(Collected data entries)

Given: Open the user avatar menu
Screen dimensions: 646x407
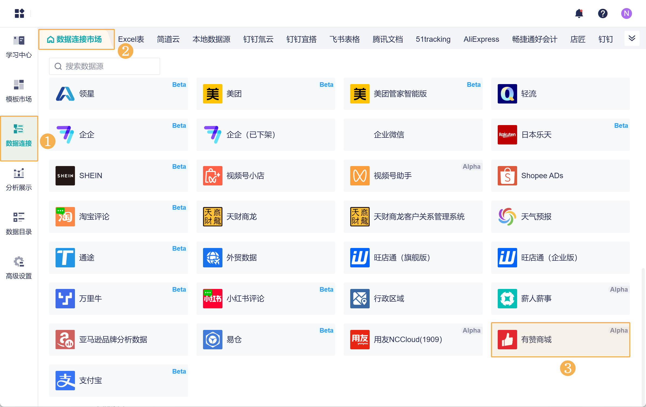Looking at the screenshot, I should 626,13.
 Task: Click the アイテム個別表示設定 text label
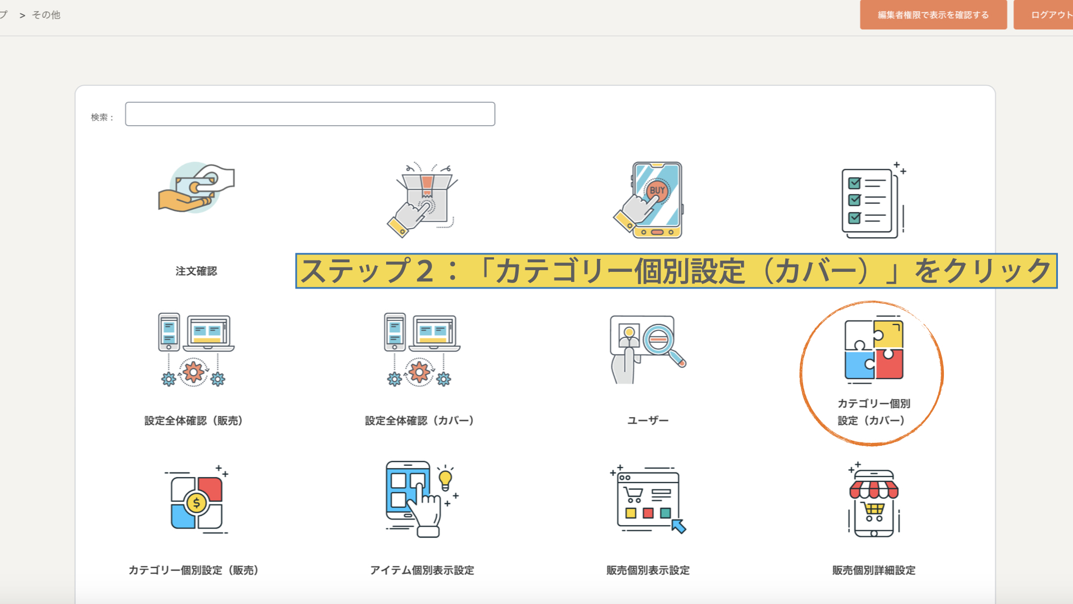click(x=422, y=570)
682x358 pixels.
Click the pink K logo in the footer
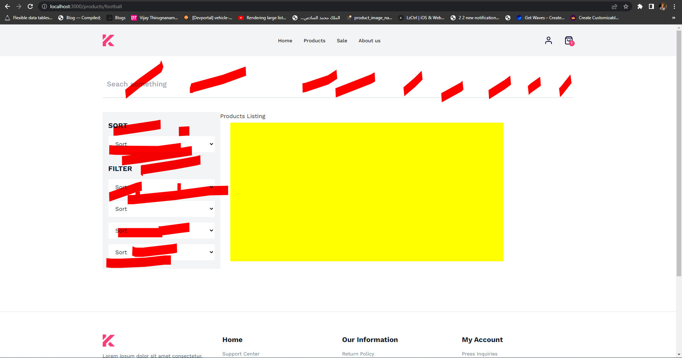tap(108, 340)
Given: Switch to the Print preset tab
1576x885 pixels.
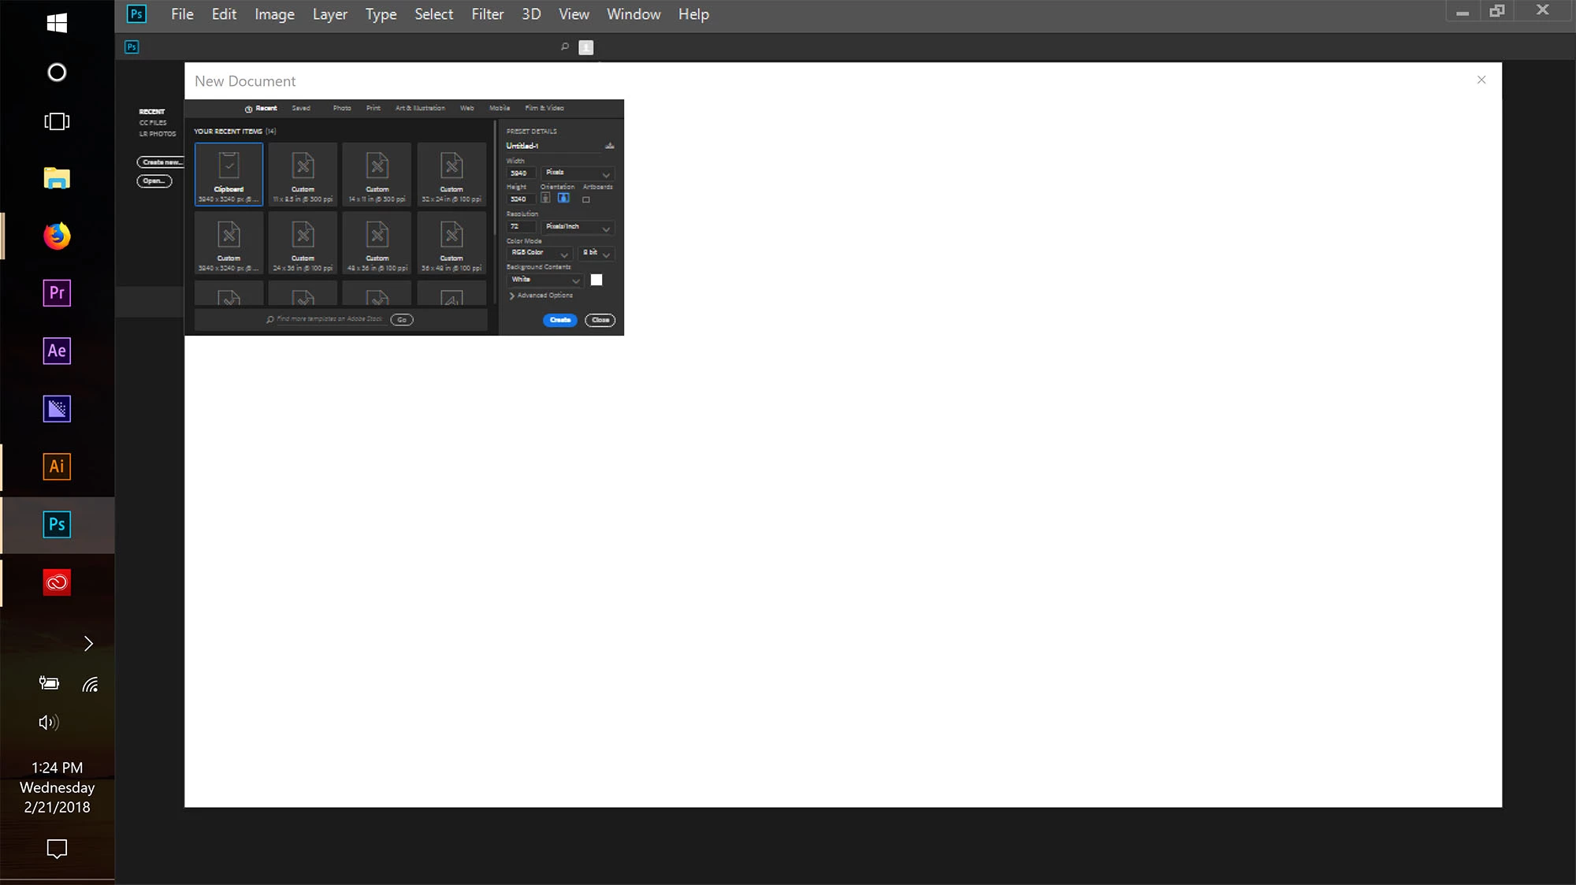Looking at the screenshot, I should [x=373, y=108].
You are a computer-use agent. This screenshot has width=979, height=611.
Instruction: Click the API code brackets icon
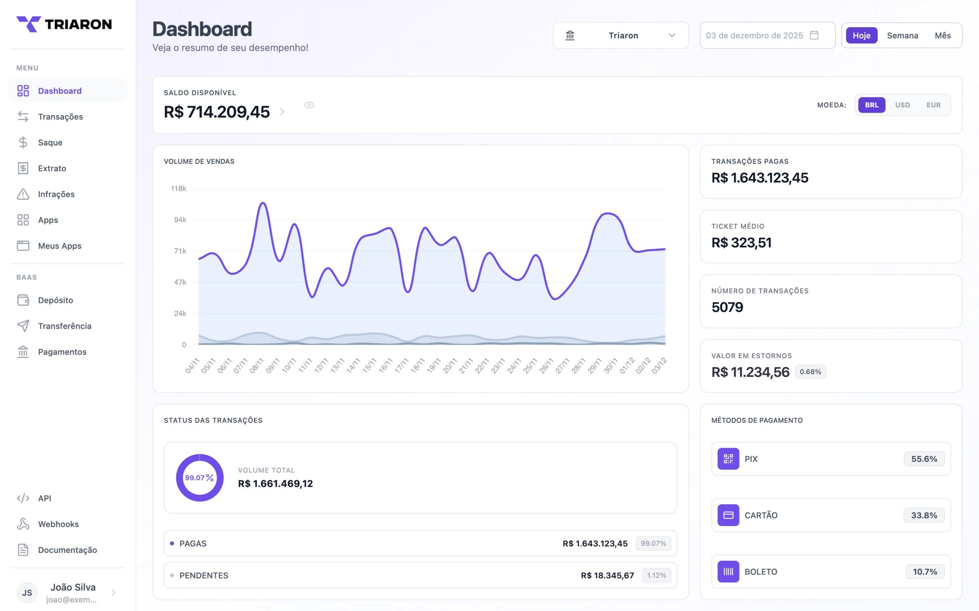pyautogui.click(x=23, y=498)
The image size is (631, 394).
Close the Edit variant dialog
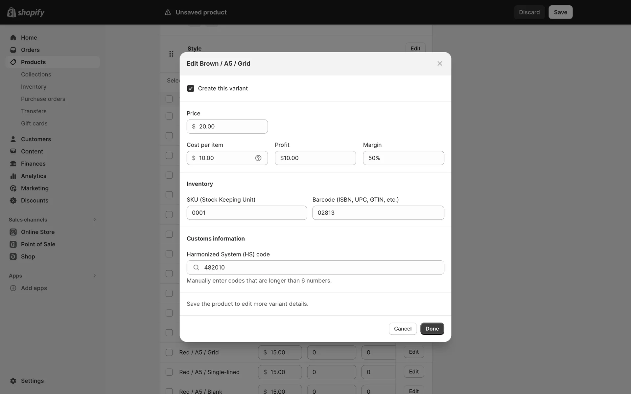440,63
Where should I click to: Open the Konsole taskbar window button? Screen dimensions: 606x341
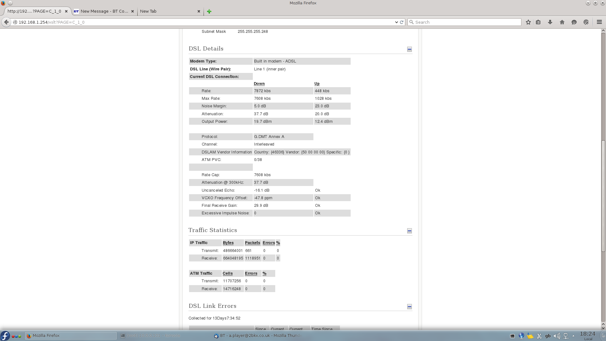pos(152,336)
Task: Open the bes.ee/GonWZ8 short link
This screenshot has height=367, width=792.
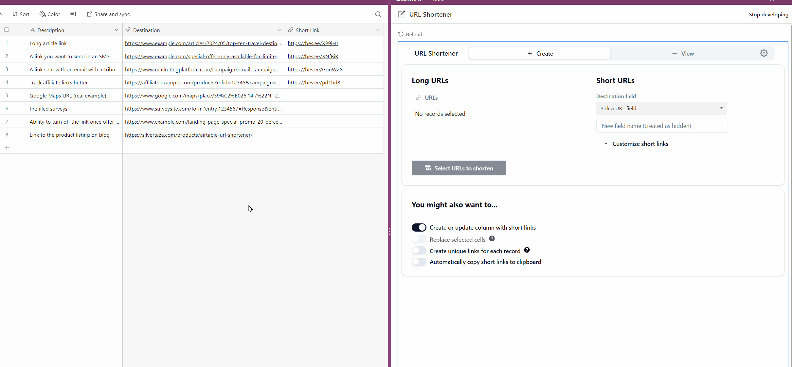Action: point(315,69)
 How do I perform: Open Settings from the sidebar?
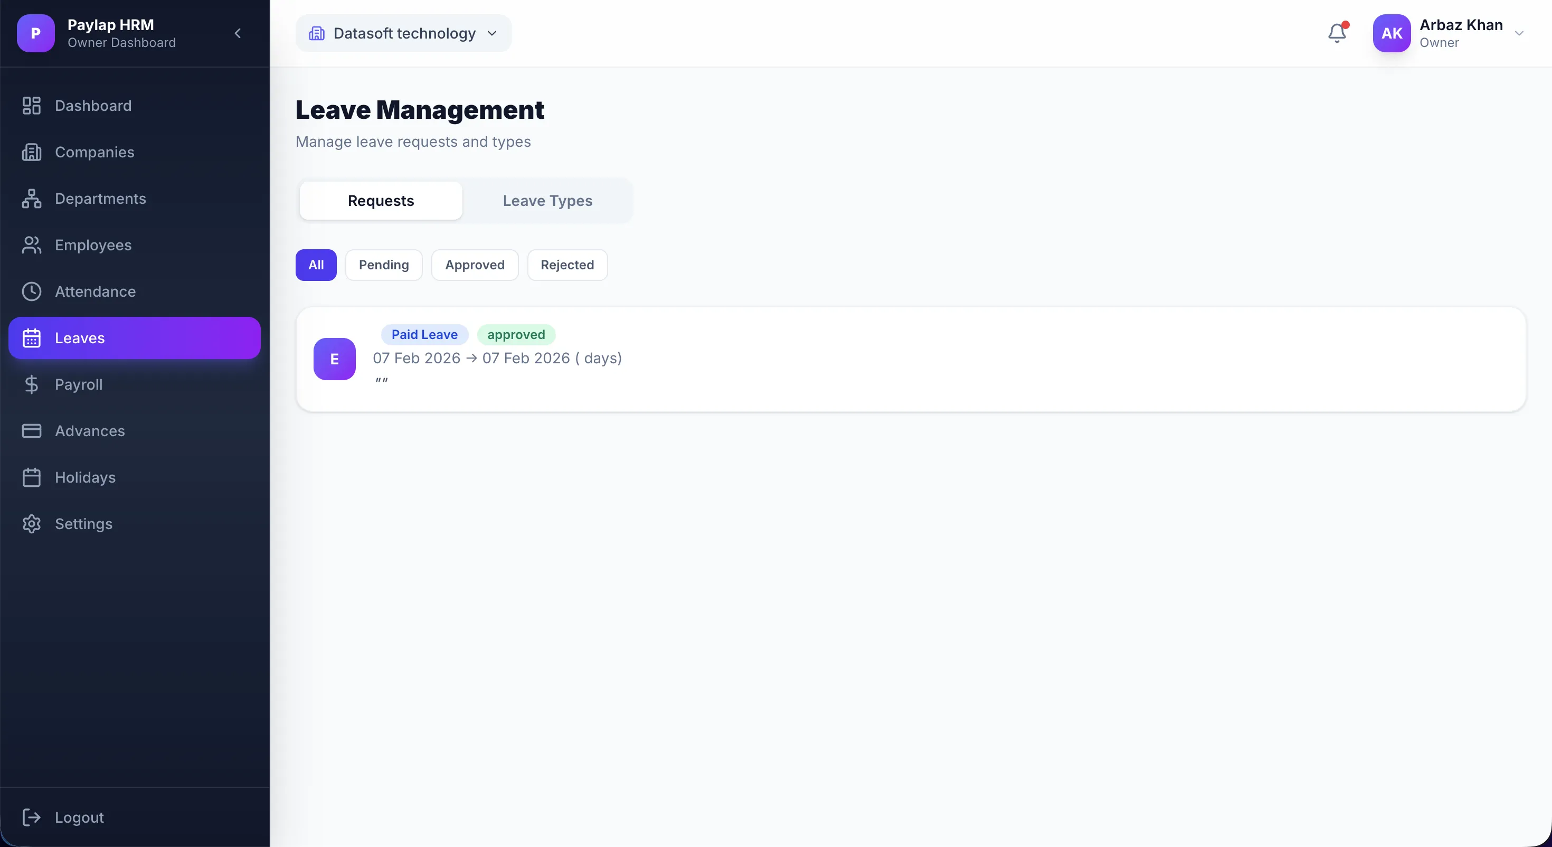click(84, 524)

Exercise description ->
Transcribe the span of lines that runs from the line with "682x358 pixels." to the end of the data, both ends included, exactly, with nothing else and no pictures.

Result below ->
682x358 pixels.
Click the pink K logo in the footer
tap(108, 340)
Given: Switch to the Print preset tab
1576x885 pixels.
Looking at the screenshot, I should [x=373, y=108].
You are a computer-use agent. This screenshot has width=979, height=611.
Instruction: Click the API code brackets icon
pyautogui.click(x=23, y=498)
The image size is (631, 394).
Close the Edit variant dialog
440,63
Where should I click to: Open the Konsole taskbar window button? Screen dimensions: 606x341
pos(152,336)
Task: Open the bes.ee/GonWZ8 short link
This screenshot has height=367, width=792.
Action: point(315,69)
 How do I perform: Open Settings from the sidebar?
click(84, 524)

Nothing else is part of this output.